EULÓGIA - Sempre estás a ler, como certas heroínas de romances.

EULÁLIA - De fato, é como se mo tivessem contado, de algum modo... Já te disse que Estocolmo é o Paraíso envolto em celofane?

EULÓGIA - Sonhas, nunca estiveste lá.

(Pausa longa. Nenhum movimento)

EULÁLIA - Sabes?, ao recordá-lo, o quadro ganha um sentido que me escapou então... Não saberia dizer que sentido é este, porém... Agora, como naquele instante, tenho a sensação de já ter vivido este momento... Posso imaginar que alguém que estivesse na plataforma poderia ter visto o interior da sala com uma atmosfera dourada e não amarela como eu a via.
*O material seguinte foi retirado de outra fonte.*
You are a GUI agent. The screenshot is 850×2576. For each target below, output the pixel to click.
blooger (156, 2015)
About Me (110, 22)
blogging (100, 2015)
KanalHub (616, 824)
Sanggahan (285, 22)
Esse alguém, ao recordar aquela tarde, poderá nos ver como uma estampa antiga... Era escuras as vestes das poucas pessoas que ali se encontravam espalhadas pelos bancos encostados às paredes... Silenciosas... Sim, aquele observador veria a cena como se um sol esmaecido, cansado, lhe emprestasse luz e um calor fraco, doentio, e no entanto reconfortante se comparado com a plataforma na intempérie. Parece-me que um murmúrio indefinido no interior da sala e o rumor de passos e de vozes no exterior acompanham a cena, sem que tenha certeza de que tal coisa acontecesse então. Efeito teatral no quadro, se quiseres, no entanto, sem ele, creio que a recordação não está completa.

EULÓGIA - Agora é comovente...

(Pausa breve)

EULÁLIA - Sim..., havia algo de nórdico no ar...

(Pausa longa. Nenhum movimento. A iluminação diminui lentamente dissolvendo a cena.)